Developers Playfish have created a neat, colourful little game in Country Story. You start with nothing but a piece of bare land and a handful of seeds and tools which you use to start your own small farm. You need to direct your character with the mouse to plough plots, sow and tend to crops and harvest the fruits of your labour. Doing such jobs earns you experience points which level up your character over time, unlocking such things as new crops and letting you plough more plots of land. You also earn gold coins by completing quests and selling harvested crops which you can use to buy new seeds, items and decorations for your farm, the size of your operation growing over time.

Rather than trying to create some kind of agrarian powerhouse, working on your farm in Country Story is more like running a cottage industry. It looks and feels like your character is tilling away in his or her own backyard rather than running an actual farm and that's part of the game's limited charm. It's cute and sedate, the pace of the game largely determined by the length of time it takes you to grow crops. This happens in real time, some crops taking as little as four hours to grow while others can take an entire day. It's slow by design, meant to stretch out your play time across weeks unless you purchase special fertilizer in-game to speed things up (which you'll need to pay real world cash for).

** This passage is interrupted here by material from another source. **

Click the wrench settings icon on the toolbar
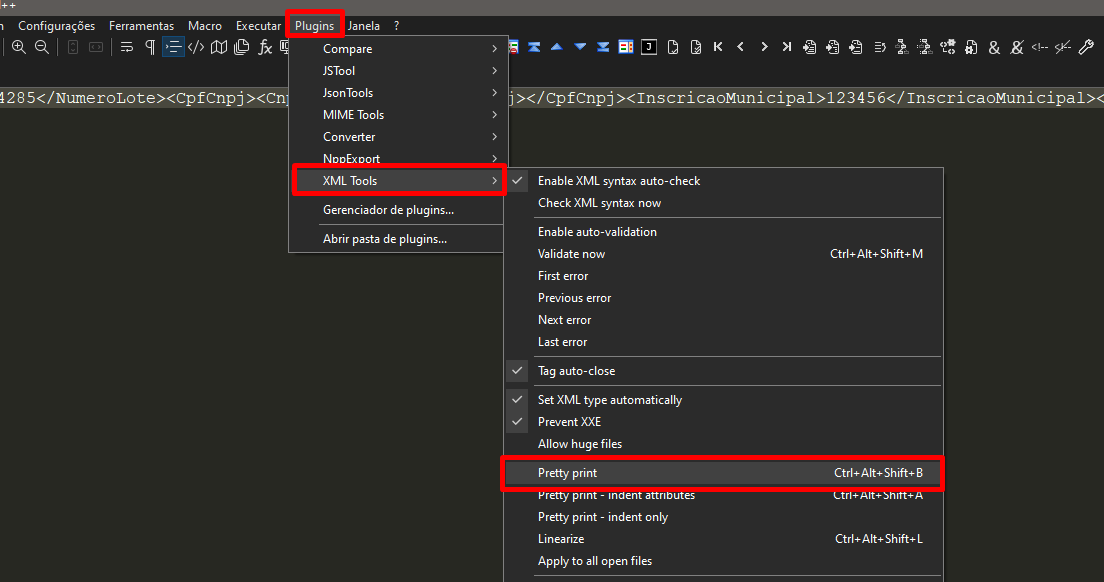Image resolution: width=1104 pixels, height=582 pixels. tap(1087, 46)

Characters in the game world (your home is part of small village that includes the likes of a market and a place to purchase animals) will give you quests to help give you some direction as you start and these can be completed fairly easily. Some, however, are tied to the more social aspect of the game, requiring you to invite and work with friends on your respective farms. If you fancy a simple solitary pursuit, this means you won't be able to complete a large chunk of the early quests and it will seriously slow down your progression.

In terms of ease of use there's not much that will trouble you, beyond a few interface quirks. For example, at one point during my game I decided I wanted to delete and rearrange the plots that I had tilled. The game doesn't present an obvious way to delete existing plots, which I found odd and frustrating given how straightforward the button layout is for other tasks. I eventually found the delete plot button tucked away under a tab in the decoration menu, which is quite silly. It's also too easy to break some of the quests; one required me to have a least ten plots of land ploughed on my farm. At the time I was given the quest I already had more than ten and the game didn't register that fact, forcing me to delete some plots and start again.

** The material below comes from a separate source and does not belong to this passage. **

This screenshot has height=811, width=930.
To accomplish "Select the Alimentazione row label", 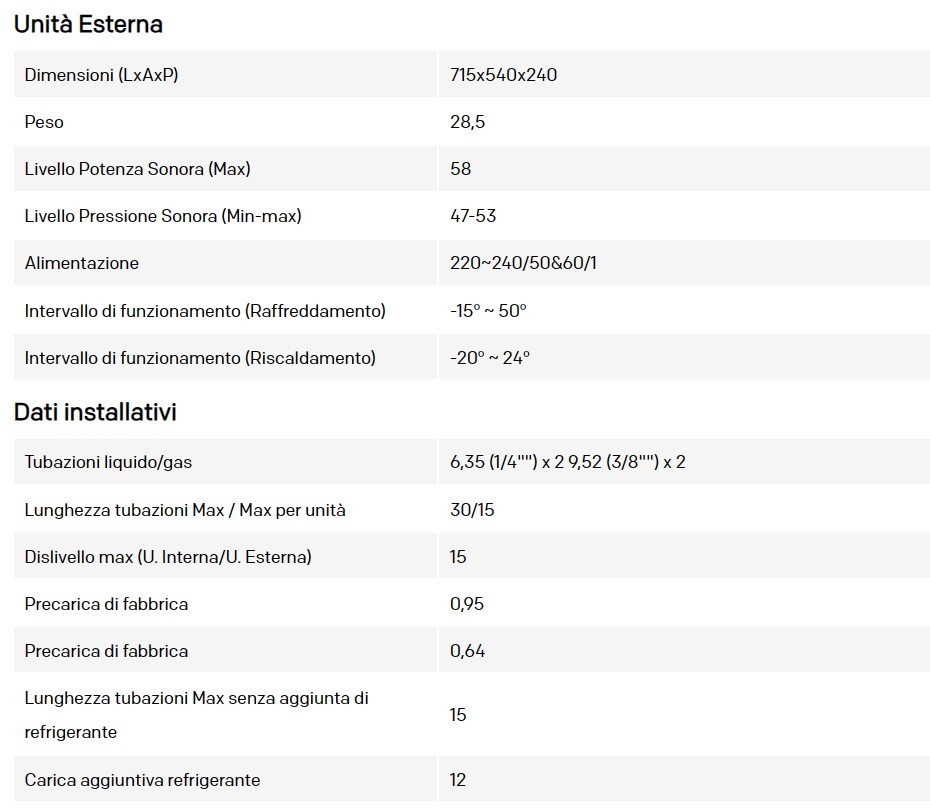I will pyautogui.click(x=81, y=263).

Like most games on Facebook, Country Story is free to play but offers certain advantages to those who wish to spend some money by purchasing blue Playfish Cash. These blue coins can be used to buy items like the aforementioned fertilizer (in fact, this is the only way to get fertilizer outside of the small supply you earn through quest rewards) and special decorations for your farm. I can't say that during my play time I ever felt the urge to fork out for such things, because as relaxed and pretty looking as Country Story is I never got any lasting sense of satisfaction or reward from playing the game. Unlike the more complex games of this type (such as Farmville) there's not enough here to hold your attention for very long. It might be worth sampling, but I don't think many will chose it over the competition.